◆ **Task description**:
Extract, word for word, the part of the records that opens with the line containing "Task: Click the 80505.2 low price label" and runs through the end of the records, both ends included. Omit the pictures from your answer.

[Raw records]

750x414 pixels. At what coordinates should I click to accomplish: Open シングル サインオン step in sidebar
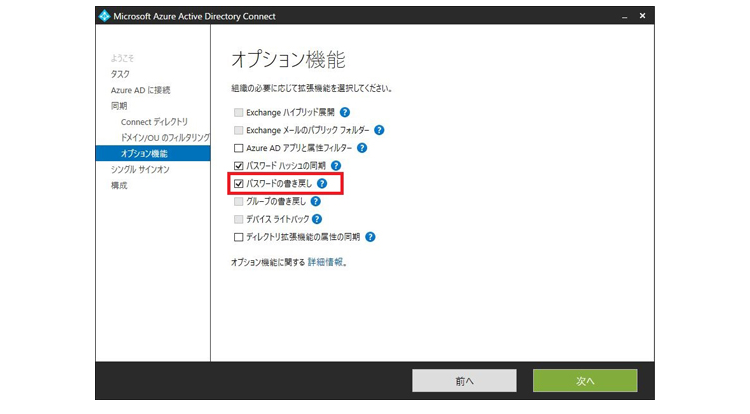pos(140,170)
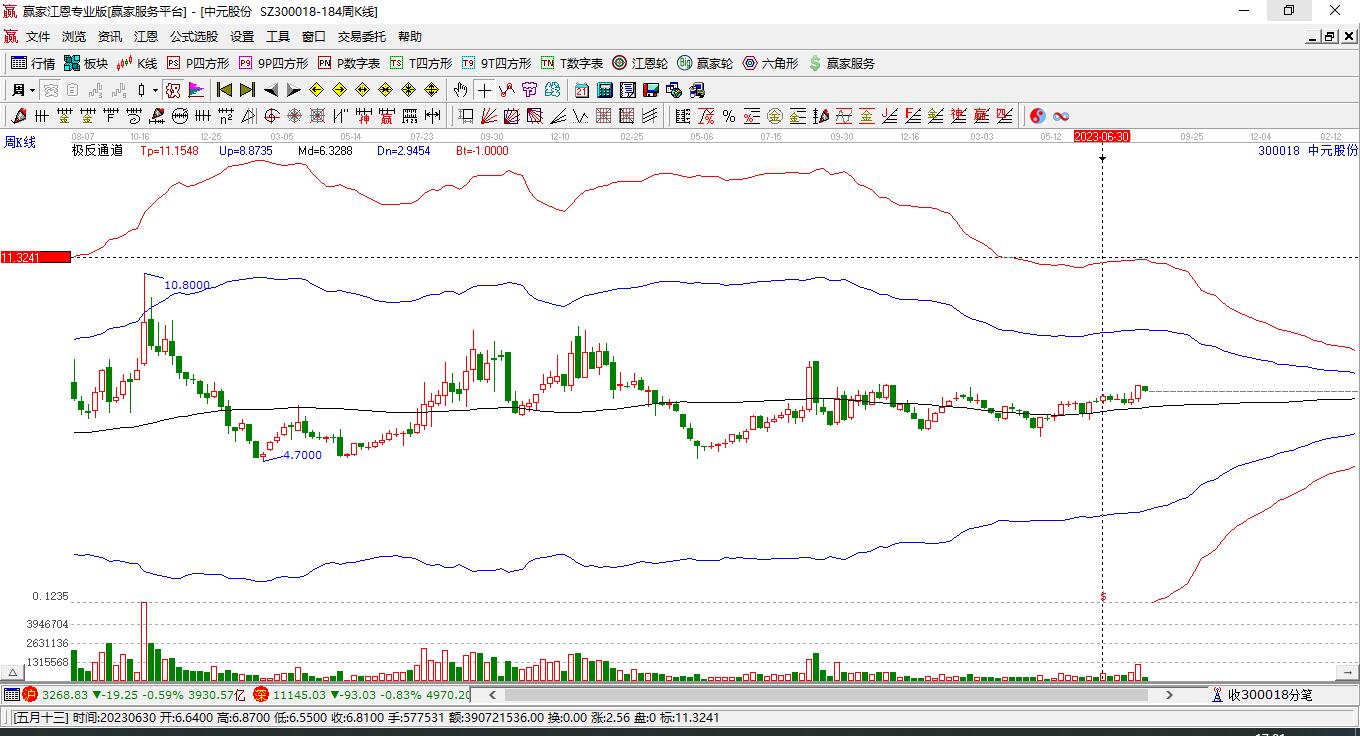The image size is (1360, 736).
Task: Open the 六角形 hexagon tool
Action: pos(770,63)
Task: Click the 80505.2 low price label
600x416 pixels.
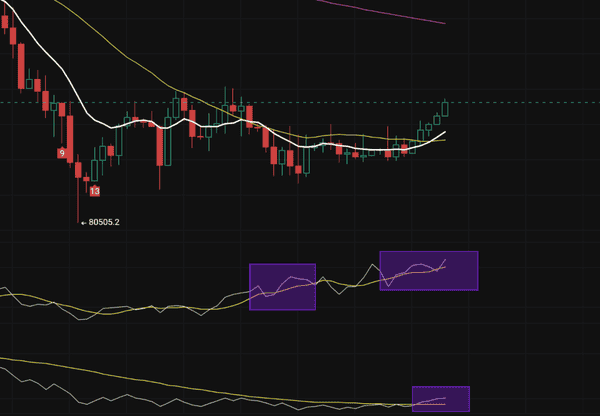Action: tap(104, 223)
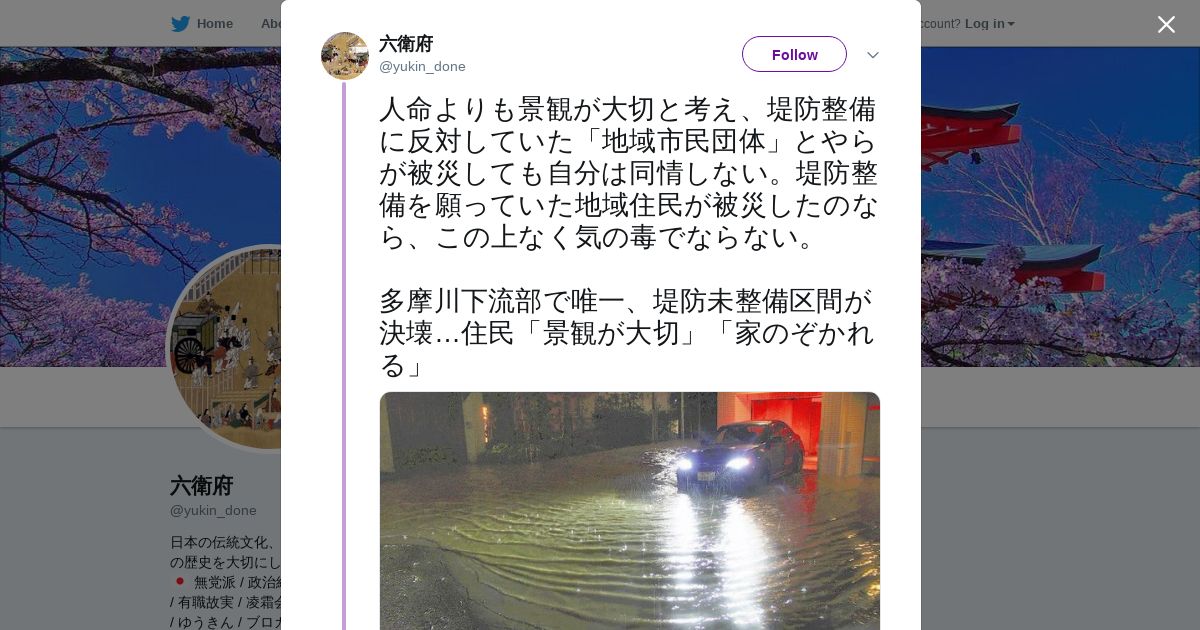Open the 六衛府 display name in tweet

click(406, 44)
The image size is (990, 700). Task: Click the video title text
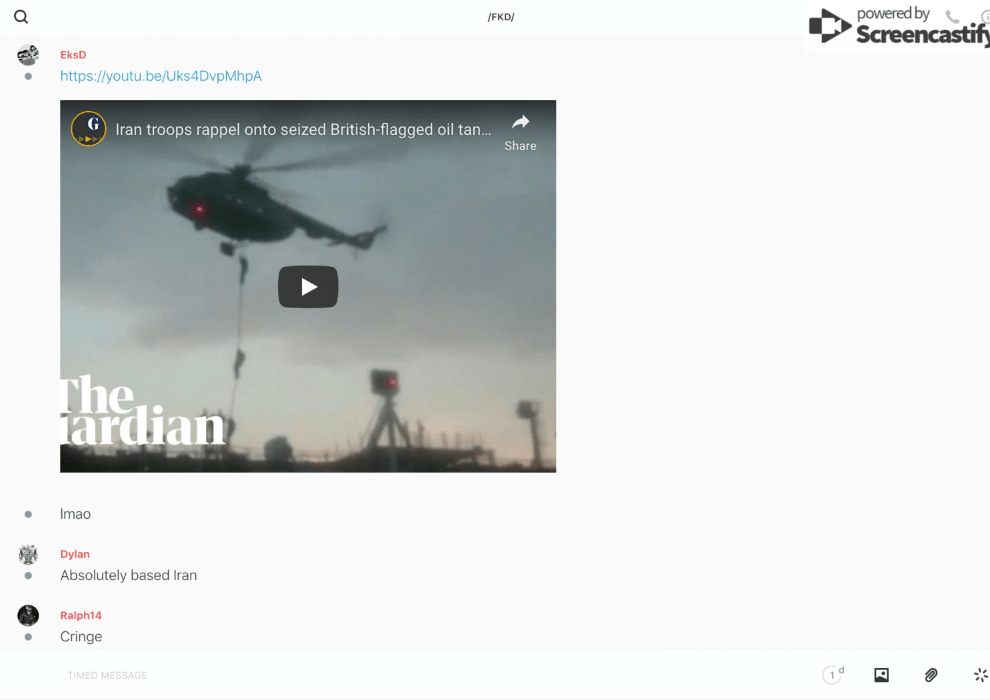pyautogui.click(x=303, y=130)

◆ **Task answer**:
Task: Click the 80505.2 low price label
600x416 pixels.
Action: tap(104, 223)
Open the 六衛府 display name in tweet

click(406, 44)
The image size is (990, 700). Task: Click the video title text
pyautogui.click(x=303, y=130)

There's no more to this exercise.